# start of Source text
ONTD Political

Possible TW: Teens convicted for Instagram 'slut-shaming'

6:51 pm - 06/26/2013
Two Swedish teen girls were convicted on Tuesday for aggravated defamation and ordered to pay a total of 570,000 kronor ($85,370) to their victims, for their role in operating a "slut-shaming" Instagram account that led to rioting in Gothenburg.

One of the girls, 15, was sentenced by the Gothenburg District Court to juvenile detention, while her 16-year-old accomplice was sentenced to 45 hours of community service.

Together, they must also pay 15,000 kronor in damages to each of the 38 victims of the public shaming, which comes to a total of 570,000 kronor. The victims had asked for over 760,000 kronor.

Arash Raoufi, who represented the victims in the case, was pleased with the verdict.

"I have found the time to speak with some of them and a lot of people sound happy, they think it's wonderful. The damages themselves have been more a question of principal," he told the TT news agency.
# end of Source text
- Tasks for this exercise
1. Return, word for word, the portion of the report on the Swedish Instagram defamation convictions that opens with the words containing "Possible TW: Teens" and closes with "of community service.".
2. Carry the report on the Swedish Instagram defamation convictions forward from its final sentence.
# start of Material supplied
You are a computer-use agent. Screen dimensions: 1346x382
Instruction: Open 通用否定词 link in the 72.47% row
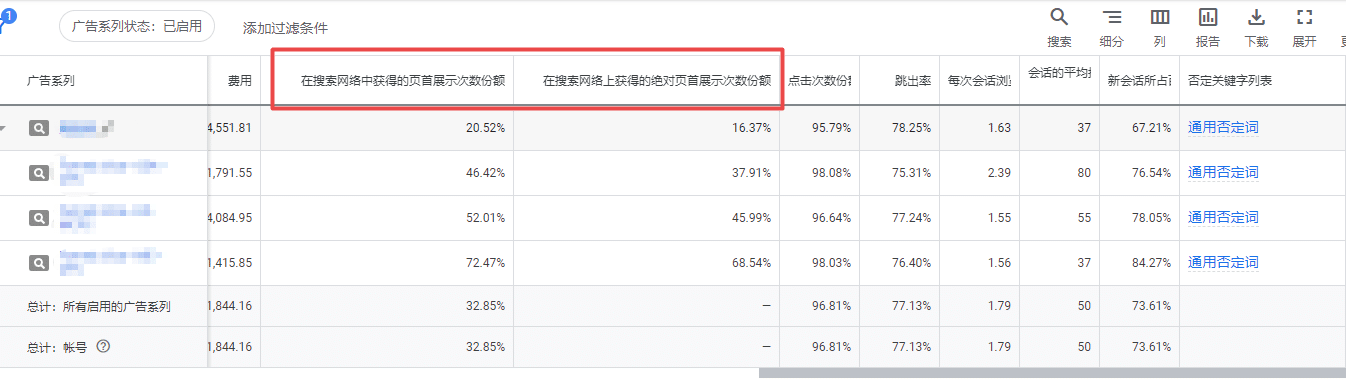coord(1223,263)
# end of Material supplied
# start of Material supplied
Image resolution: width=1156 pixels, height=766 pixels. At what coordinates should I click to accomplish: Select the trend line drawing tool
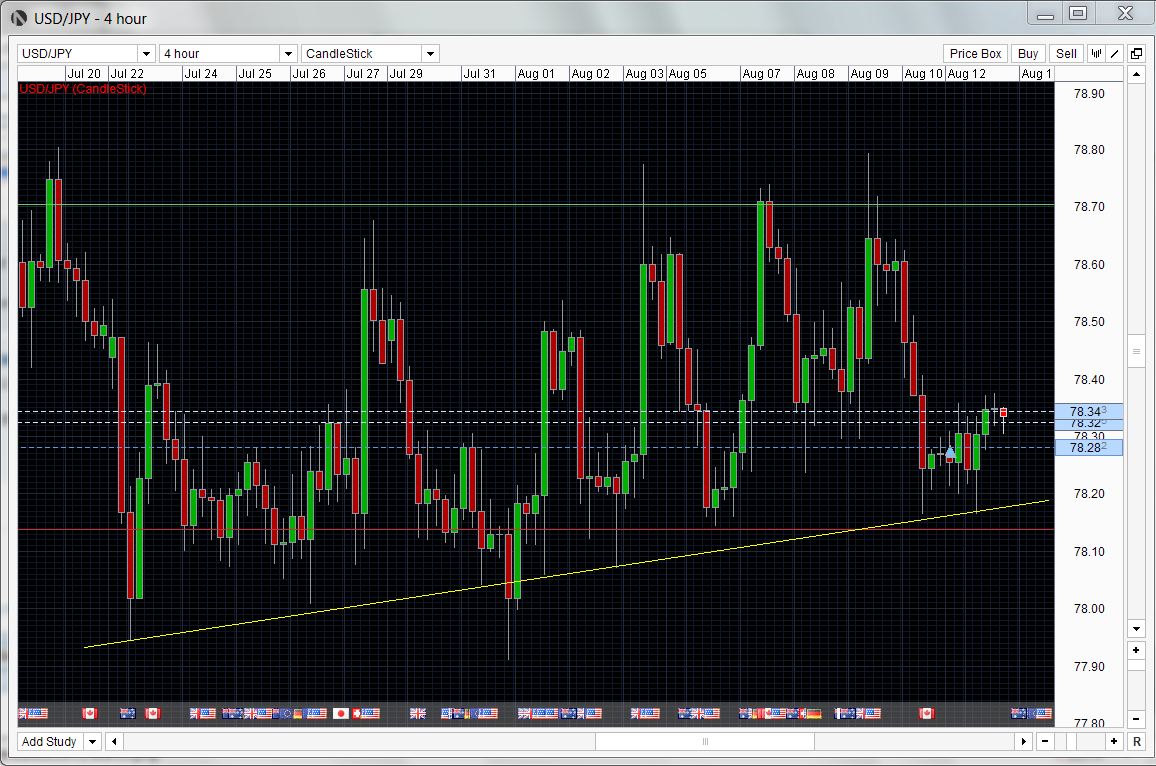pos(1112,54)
# end of Material supplied
# start of Material supplied
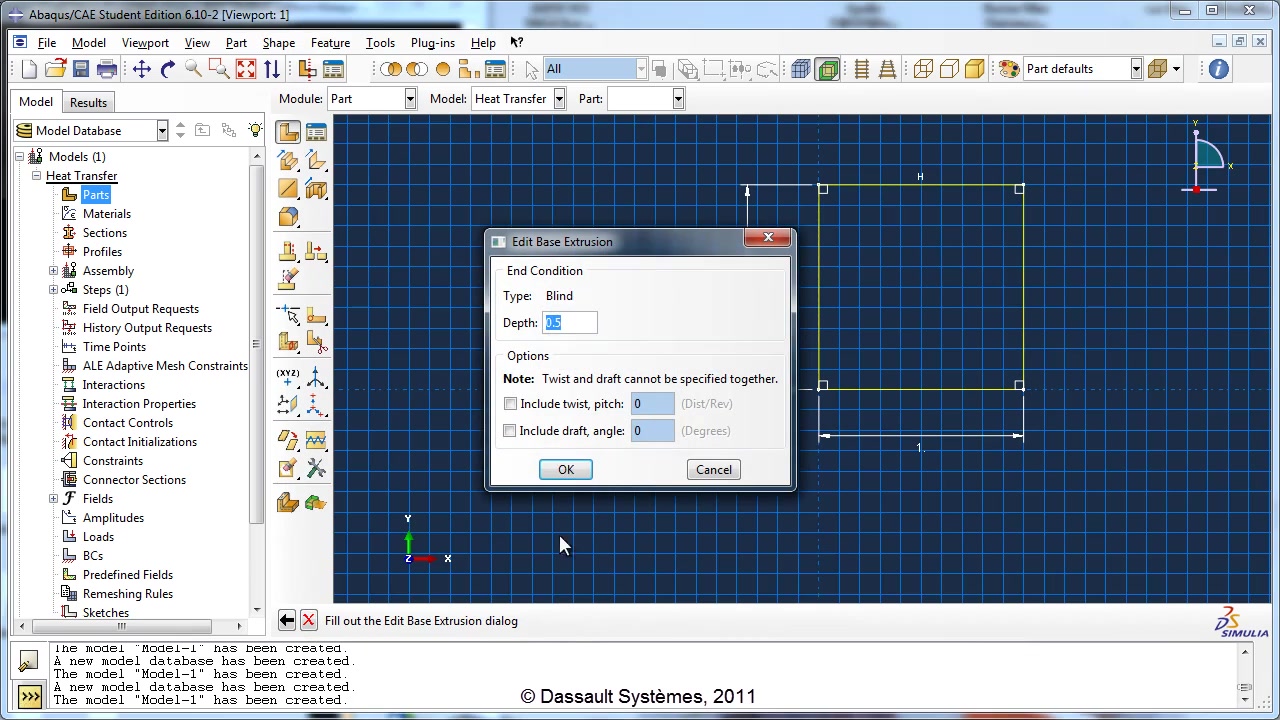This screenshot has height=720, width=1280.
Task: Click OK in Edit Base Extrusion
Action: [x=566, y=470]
# end of Material supplied
- Task-by-task answers
1.
Possible TW: Teens convicted for Instagram 'slut-shaming'

6:51 pm - 06/26/2013
Two Swedish teen girls were convicted on Tuesday for aggravated defamation and ordered to pay a total of 570,000 kronor ($85,370) to their victims, for their role in operating a "slut-shaming" Instagram account that led to rioting in Gothenburg.

One of the girls, 15, was sentenced by the Gothenburg District Court to juvenile detention, while her 16-year-old accomplice was sentenced to 45 hours of community service.

2.
Both girls were sentenced after setting up an account on picture-sharing website Instagram in December that encouraged other users to publish photographs of "sluts" alongside claims of their sexual activities.

The older of the two girls denied the allegations, yet the court stated that she "had considerable difficulties in answering seemingly simple questions about factual circumstances".

Her lawyer Claes Östlund believed the conviction was "a little harsh", especially considering the teenager's mother was told to pay half of her daughter's fines.

"Think about it... how can you stop your daughter from going in on the net and writing that someone is a whore when you don't even have a computer yourself," he told TT.

It remains uncertain if the teenager will launch an appeal.

The district court's reasoning stated that the information the girls published was "in all cases of deeply intrusive nature". It took into consideration that the pictures "spread quickly and widely".

Riots began when the pictures were published and police made 27 arrests as some teenagers engaged in vandalism and resisted orders. A smaller mob the following day also caused enough of a commotion to lead to several arrests.

OP: What do you think? Too harsh or should more people be held accountable for what they say on social media?

Source: The Local
chaya 26th-Jun-2013 05:09 pm (UTC)
"Think about it... how can you stop your daughter from going in on the net and writing that someone is a whore when you don't even have a computer yourself," he told TT.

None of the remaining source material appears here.